- What you have to do:
Ignoring pictures, transcribe exactly the lines between the one containing "At what coordinates should I click to accomplish: Tap" and the end of the material, both included.

- Data to use:
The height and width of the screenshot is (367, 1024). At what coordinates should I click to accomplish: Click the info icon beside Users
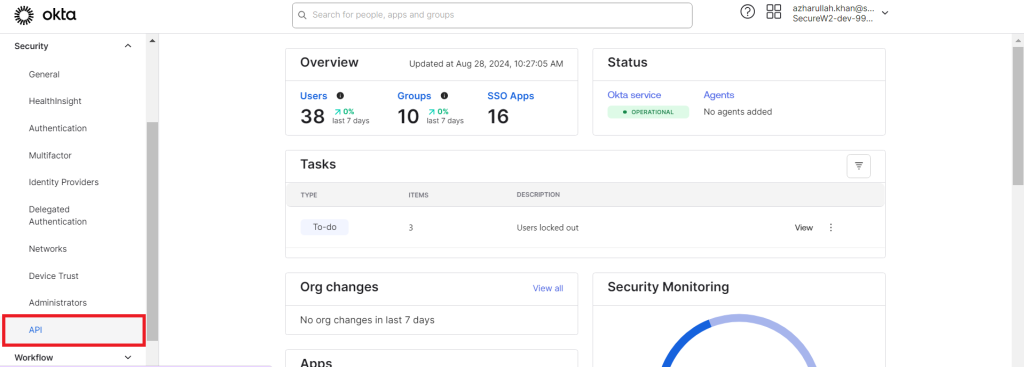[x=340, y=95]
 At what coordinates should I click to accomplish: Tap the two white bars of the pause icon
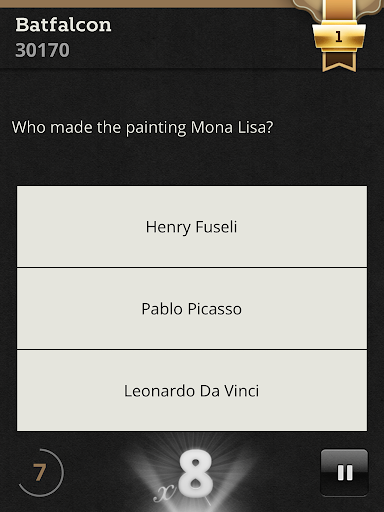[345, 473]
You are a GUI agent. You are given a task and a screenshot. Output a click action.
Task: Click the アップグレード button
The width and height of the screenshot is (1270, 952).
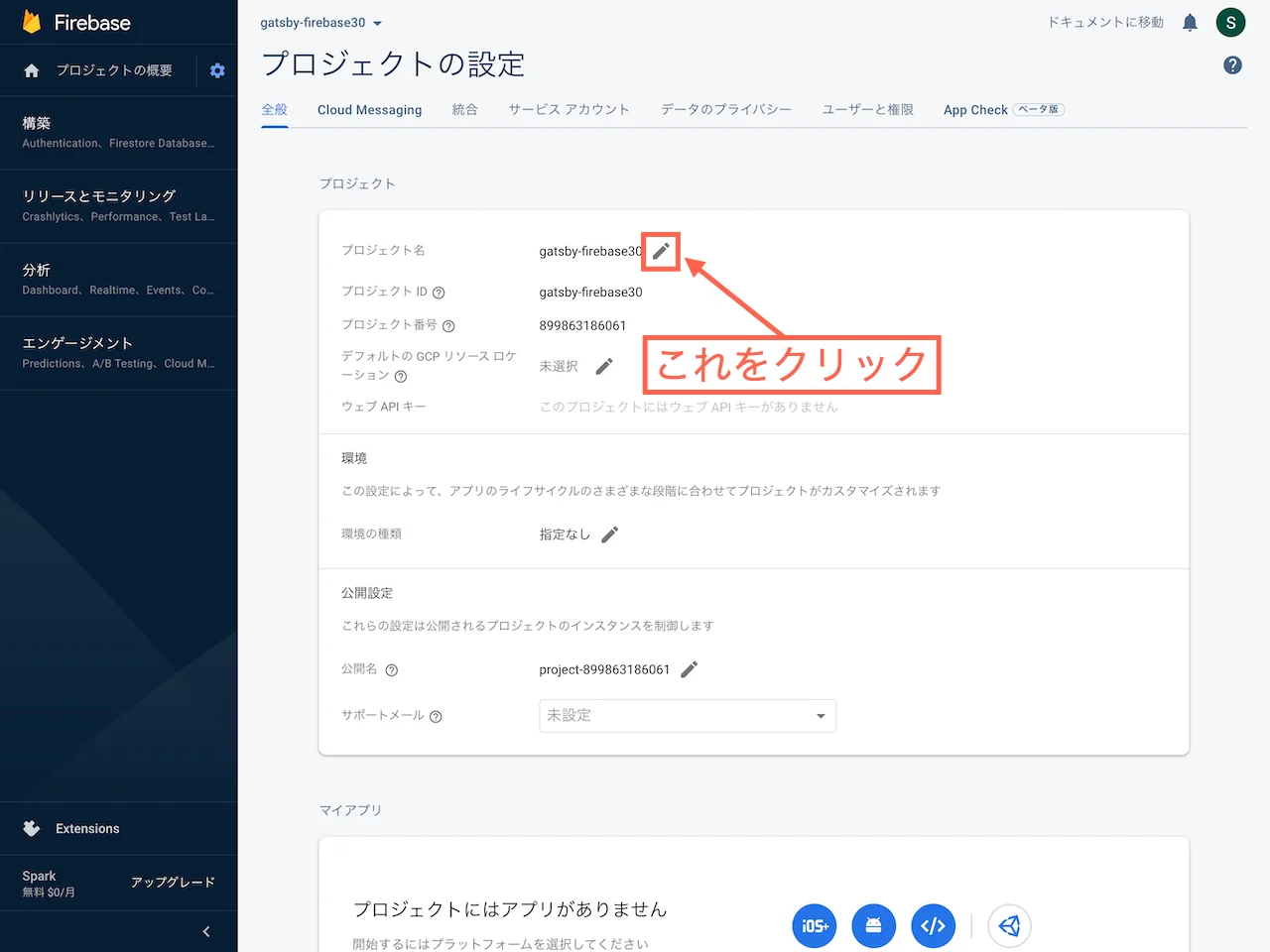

- Output for this exercise:
 At what coordinates should I click to accomplish: Tap the two white bars of the pause icon
[345, 473]
You are a GUI agent. You are given a task and a screenshot. Output a click action.
Task: Click the アップグレード button
The width and height of the screenshot is (1270, 952).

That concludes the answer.